(The task) Reproduce the records below exactly, but only between the lines holding "Task: Download PDF" and "Click the Pts column header", inclusive.

(Data for analysis)

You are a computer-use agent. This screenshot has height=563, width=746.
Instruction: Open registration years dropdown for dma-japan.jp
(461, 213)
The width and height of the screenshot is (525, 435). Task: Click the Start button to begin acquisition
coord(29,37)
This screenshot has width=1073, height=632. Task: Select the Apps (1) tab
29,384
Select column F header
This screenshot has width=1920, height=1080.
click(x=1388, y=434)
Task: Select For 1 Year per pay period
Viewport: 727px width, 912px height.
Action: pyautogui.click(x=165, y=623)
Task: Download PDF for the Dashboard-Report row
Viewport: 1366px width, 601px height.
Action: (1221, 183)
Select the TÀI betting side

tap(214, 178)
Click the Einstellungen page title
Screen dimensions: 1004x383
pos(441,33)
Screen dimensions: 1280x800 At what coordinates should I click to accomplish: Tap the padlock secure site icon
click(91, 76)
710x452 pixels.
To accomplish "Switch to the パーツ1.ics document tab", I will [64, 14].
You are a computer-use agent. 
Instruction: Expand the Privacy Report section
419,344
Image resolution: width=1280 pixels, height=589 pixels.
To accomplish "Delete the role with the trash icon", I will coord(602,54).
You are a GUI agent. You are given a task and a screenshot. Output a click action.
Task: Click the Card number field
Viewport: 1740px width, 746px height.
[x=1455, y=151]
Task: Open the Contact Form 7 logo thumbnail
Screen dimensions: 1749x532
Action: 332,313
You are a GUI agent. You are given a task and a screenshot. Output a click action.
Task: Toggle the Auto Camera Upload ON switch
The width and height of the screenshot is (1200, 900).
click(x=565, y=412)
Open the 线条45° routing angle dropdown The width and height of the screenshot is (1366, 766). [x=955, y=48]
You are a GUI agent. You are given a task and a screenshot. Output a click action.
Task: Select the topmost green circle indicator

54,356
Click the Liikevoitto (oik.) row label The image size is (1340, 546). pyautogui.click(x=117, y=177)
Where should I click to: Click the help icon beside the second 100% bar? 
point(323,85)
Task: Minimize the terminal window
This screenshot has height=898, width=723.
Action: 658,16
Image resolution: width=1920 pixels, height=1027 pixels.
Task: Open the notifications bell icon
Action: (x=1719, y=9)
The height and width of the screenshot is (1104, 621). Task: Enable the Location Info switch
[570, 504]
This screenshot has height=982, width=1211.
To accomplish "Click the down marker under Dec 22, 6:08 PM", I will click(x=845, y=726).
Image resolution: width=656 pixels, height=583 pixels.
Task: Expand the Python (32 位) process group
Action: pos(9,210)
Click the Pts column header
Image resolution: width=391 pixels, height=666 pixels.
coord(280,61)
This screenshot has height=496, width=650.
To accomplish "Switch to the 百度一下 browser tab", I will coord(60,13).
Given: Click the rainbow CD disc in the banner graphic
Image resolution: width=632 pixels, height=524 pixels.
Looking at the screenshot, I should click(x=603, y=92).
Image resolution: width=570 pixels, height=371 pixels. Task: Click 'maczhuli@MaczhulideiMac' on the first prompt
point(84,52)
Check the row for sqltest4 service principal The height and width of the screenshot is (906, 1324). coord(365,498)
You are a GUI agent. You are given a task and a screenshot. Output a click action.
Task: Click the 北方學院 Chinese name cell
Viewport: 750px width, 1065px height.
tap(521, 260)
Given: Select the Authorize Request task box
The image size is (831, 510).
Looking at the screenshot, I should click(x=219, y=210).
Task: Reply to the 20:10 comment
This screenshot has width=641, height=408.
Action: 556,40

(Response to the task)
Task: Download PDF for the Dashboard-Report row
Viewport: 1366px width, 601px height.
Action: (1221, 183)
Select the TÀI betting side

tap(214, 178)
Click the Einstellungen page title
Screen dimensions: 1004x383
pos(441,33)
Screen dimensions: 1280x800 At what coordinates should I click to accomplish: Tap the padlock secure site icon
click(91, 76)
710x452 pixels.
To accomplish "Switch to the パーツ1.ics document tab", I will [64, 14].
You are a computer-use agent. 
Instruction: Expand the Privacy Report section
419,344
Image resolution: width=1280 pixels, height=589 pixels.
To accomplish "Delete the role with the trash icon", I will coord(602,54).
You are a GUI agent. You are given a task and a screenshot. Output a click action.
Task: Click the Card number field
Viewport: 1740px width, 746px height.
[x=1455, y=151]
Task: Open the Contact Form 7 logo thumbnail
Screen dimensions: 1749x532
Action: 332,313
You are a GUI agent. You are given a task and a screenshot. Output a click action.
Task: Toggle the Auto Camera Upload ON switch
The width and height of the screenshot is (1200, 900).
click(x=565, y=412)
Open the 线条45° routing angle dropdown The width and height of the screenshot is (1366, 766). [x=955, y=48]
You are a GUI agent. You are given a task and a screenshot. Output a click action.
Task: Select the topmost green circle indicator

54,356
Click the Liikevoitto (oik.) row label The image size is (1340, 546). pyautogui.click(x=117, y=177)
Where should I click to: Click the help icon beside the second 100% bar? 
point(323,85)
Task: Minimize the terminal window
This screenshot has height=898, width=723.
Action: 658,16
Image resolution: width=1920 pixels, height=1027 pixels.
Task: Open the notifications bell icon
Action: (x=1719, y=9)
The height and width of the screenshot is (1104, 621). Task: Enable the Location Info switch
[570, 504]
This screenshot has height=982, width=1211.
To accomplish "Click the down marker under Dec 22, 6:08 PM", I will click(x=845, y=726).
Image resolution: width=656 pixels, height=583 pixels.
Task: Expand the Python (32 位) process group
Action: pos(9,210)
Click the Pts column header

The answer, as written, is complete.